## To do
Please write out the records starting at the line that contains "The height and" and ending at the line that contains "tap(1196, 439)", with both of those lines included.

## Listed records
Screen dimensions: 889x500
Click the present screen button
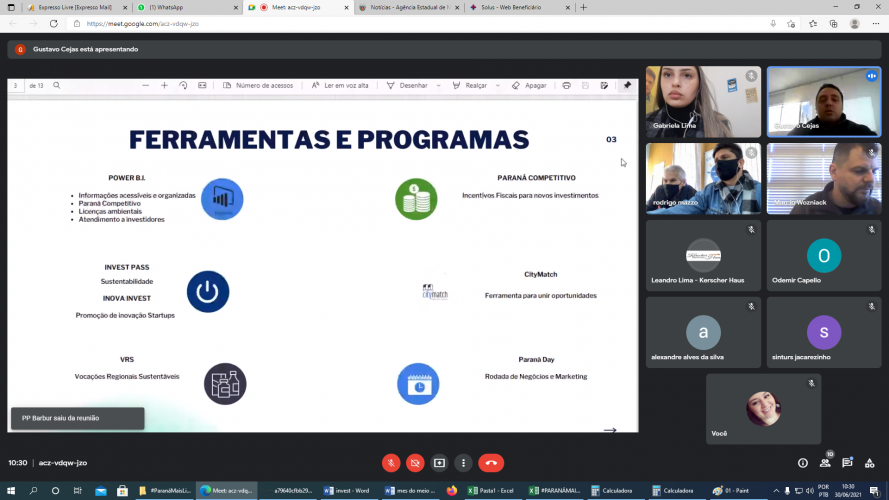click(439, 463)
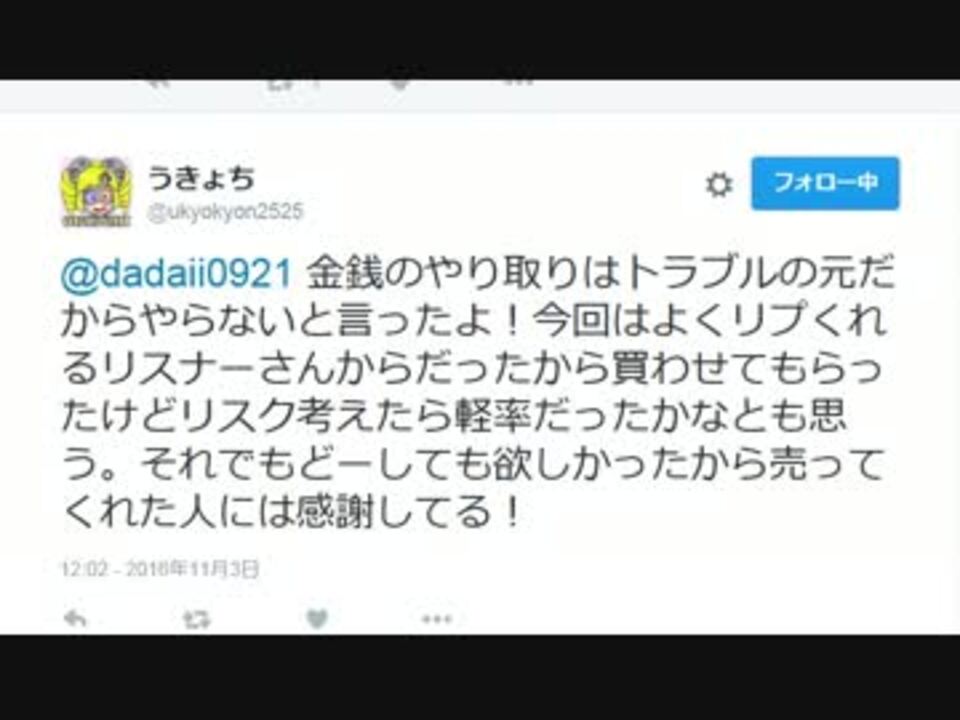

--

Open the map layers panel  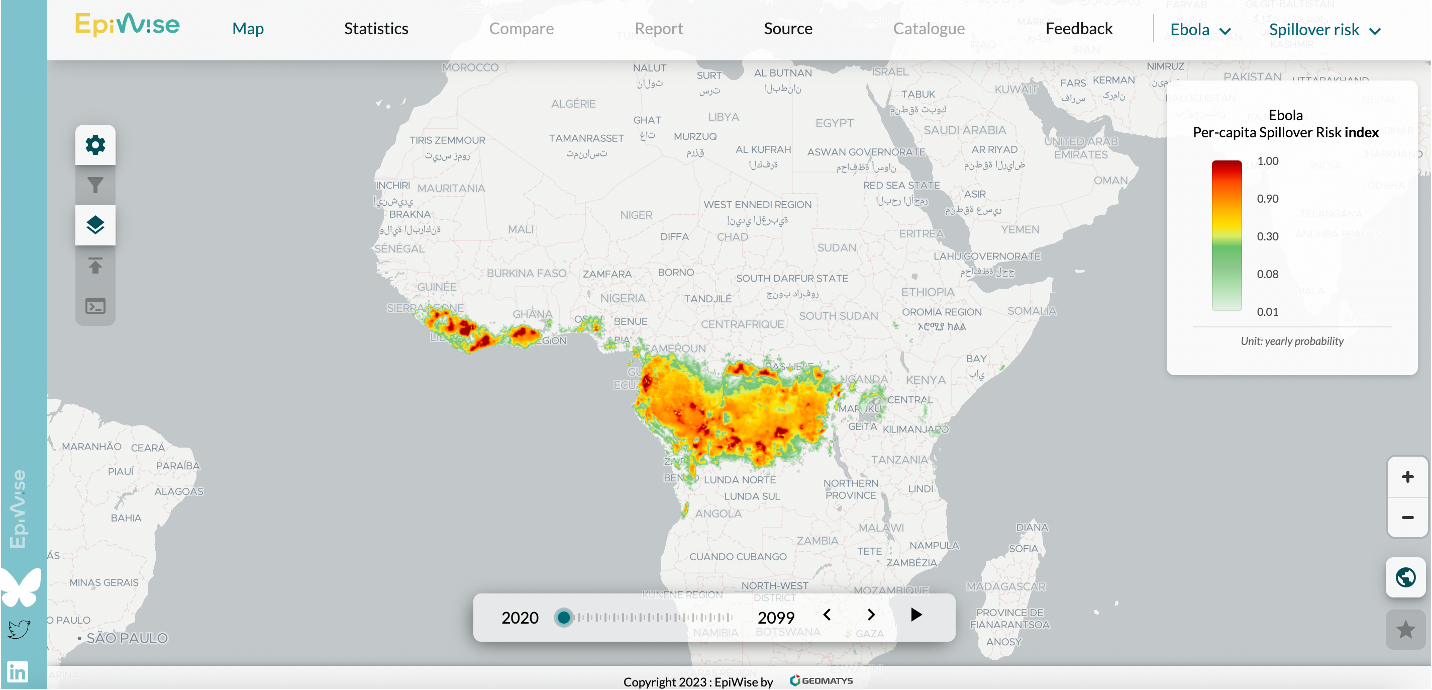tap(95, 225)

--

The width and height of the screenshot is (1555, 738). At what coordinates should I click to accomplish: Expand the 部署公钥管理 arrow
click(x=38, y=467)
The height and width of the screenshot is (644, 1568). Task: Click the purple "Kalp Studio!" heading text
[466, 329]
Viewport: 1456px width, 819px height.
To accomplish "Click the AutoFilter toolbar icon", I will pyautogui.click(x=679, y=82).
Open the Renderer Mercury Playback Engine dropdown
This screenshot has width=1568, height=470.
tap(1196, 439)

## Finished exercise
The height and width of the screenshot is (644, 1568). Task: Click the purple "Kalp Studio!" heading text
[466, 329]
Viewport: 1456px width, 819px height.
To accomplish "Click the AutoFilter toolbar icon", I will pyautogui.click(x=679, y=82).
Open the Renderer Mercury Playback Engine dropdown
This screenshot has width=1568, height=470.
tap(1196, 439)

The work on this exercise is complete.